Bu kitap yıllar önce bana tesadüf esere gelmişti. Övüldüğünü ya da sövüldüğünü görmedim. O dönemler peynir ekmek gibi kitap okuyan biri olarak bu kitaba başladığım anda sanki bir betona çakılmış gibi hezeyana uğradım. Okuma hızım bir anda yavaşladı. Çünkü yazarın ne yapmaya çalıştığını anlayamıyordum. Ne yapmak istediğini anlamaya çalıştıkça kitaptan kopmaya başladım. Daha sonraları aslında yazarın istediği şeyinde kitaba odaklanmamam olduğunu öğrendim.

“Bir Kış Gecesi Eğer Bir Yolcu” kitabı doğrudan okuru hedef alan deneysel bir çalışma olarak ismini bilinmeyen listelere yazdırmıştır. Ben kitap isminde bile bir mana aramaya çalışsam da bulamadım. Çok popüler bir kitap olmasa da herkesin “ya bu kitap çok farklı kesin okumalısın” diye bahsettiği ve tavsiye ettiği bir üne sahip.

Kitap enteresan başlangıcıyla okuru şaşırtıyor. Hadi diyorsun biraz okuduktan sonra uyum sağlarım. Ama yok olmuyor. Tam bir hikâye başlıyor, bir bakıyorsun seni o hikâyeden koparıyor.  Birden seninle konuşmaya başlıyor aniden yeni bir hikâye başlıyor. Yani yazar resmen okuyucuyla küçük oyunlar oynuyor. Bu nedenle okuyucu alışıla gelmişin dışında bir yazım tarzıyla karşılaşınca bocalıyor. Bu kitapta bana aynen o hissi vermişti. 
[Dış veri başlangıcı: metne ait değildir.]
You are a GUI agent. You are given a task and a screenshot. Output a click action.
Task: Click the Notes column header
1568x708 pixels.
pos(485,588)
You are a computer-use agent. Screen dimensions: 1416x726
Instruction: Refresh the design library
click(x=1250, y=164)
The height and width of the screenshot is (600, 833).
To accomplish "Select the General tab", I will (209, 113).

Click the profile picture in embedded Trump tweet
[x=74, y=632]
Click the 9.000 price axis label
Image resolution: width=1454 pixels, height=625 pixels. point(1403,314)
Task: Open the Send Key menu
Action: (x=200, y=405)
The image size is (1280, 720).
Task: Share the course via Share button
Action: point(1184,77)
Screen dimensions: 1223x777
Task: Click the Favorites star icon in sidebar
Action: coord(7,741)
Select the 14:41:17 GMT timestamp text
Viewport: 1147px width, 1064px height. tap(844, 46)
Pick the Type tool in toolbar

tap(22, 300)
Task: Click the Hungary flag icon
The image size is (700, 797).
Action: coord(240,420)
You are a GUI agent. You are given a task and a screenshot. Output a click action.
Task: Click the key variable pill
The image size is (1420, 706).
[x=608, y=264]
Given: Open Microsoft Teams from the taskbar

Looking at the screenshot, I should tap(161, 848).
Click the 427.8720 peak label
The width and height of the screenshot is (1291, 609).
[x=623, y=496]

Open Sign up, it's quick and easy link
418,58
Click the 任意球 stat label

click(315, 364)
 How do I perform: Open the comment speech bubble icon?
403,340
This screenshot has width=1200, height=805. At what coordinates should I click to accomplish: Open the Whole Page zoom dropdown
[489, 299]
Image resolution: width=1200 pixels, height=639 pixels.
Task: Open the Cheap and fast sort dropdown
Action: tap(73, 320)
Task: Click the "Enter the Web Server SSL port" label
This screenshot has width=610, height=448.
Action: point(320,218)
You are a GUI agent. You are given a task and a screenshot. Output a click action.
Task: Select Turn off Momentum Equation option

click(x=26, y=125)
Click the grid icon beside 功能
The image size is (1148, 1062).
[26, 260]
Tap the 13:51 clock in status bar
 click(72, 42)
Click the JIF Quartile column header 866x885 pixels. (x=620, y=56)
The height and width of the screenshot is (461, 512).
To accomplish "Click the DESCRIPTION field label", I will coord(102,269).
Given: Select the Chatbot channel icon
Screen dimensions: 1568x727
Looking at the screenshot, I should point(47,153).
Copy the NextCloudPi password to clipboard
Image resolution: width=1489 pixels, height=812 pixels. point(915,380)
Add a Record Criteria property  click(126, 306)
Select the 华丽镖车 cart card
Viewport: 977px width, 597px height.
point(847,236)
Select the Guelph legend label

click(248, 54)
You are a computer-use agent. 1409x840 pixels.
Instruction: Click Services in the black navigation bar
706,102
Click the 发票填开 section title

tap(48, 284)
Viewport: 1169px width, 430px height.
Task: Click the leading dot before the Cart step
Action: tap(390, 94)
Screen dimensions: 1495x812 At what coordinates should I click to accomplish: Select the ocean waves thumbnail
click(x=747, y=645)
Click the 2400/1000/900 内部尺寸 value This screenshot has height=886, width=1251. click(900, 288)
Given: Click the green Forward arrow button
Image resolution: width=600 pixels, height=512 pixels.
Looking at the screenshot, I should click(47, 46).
Kesinlikle bu kitap bir başlangıç kitabı değil. Eğer öyle çok kitap okumadıysanız. Hatta çok farklı türlerde kitap okumadıysanız. Bu kitabın repertuar sizi tepetaklak edebilir. Hani derler ya “bu işi yapman için kırk fırın ekmek yemen lazım” diye işte o zaman okuyacağınız kitap oluyor kendileri.

Ya ben okurum ne var bunda dediğinizi duyar gibiyim. Herkesin okuyabileceği bir kitap olmasına rağmen, herkesin anlayabileceği bir kitap değil. Karışık düşündürücü bir sohbet edasıyla yazılmış, içimde ukde kaldı diyeceğiniz bir çalışma.

Okuyucuyu yazdıkları dahil edip onu da romanın içerisine koyuyor.

Ancak her yeni sayfayla Calvino’nun şahane yazarlığının yanında çok iyi bir okur olduğunu keşfediyorsunuz. Zira okurun hangi anda hikâyenin devamını öğrenmek isteyeceğini bu denli iyi bilmek için iyi yazar olmak yetmez. Sağlam bir okurda olmalısınız.

Roman akıcı fakat devamını öğrenmek için iştahla sayfayı çevirdiğiniz anda calvino bir başka roman daha yazmaya başlıyor.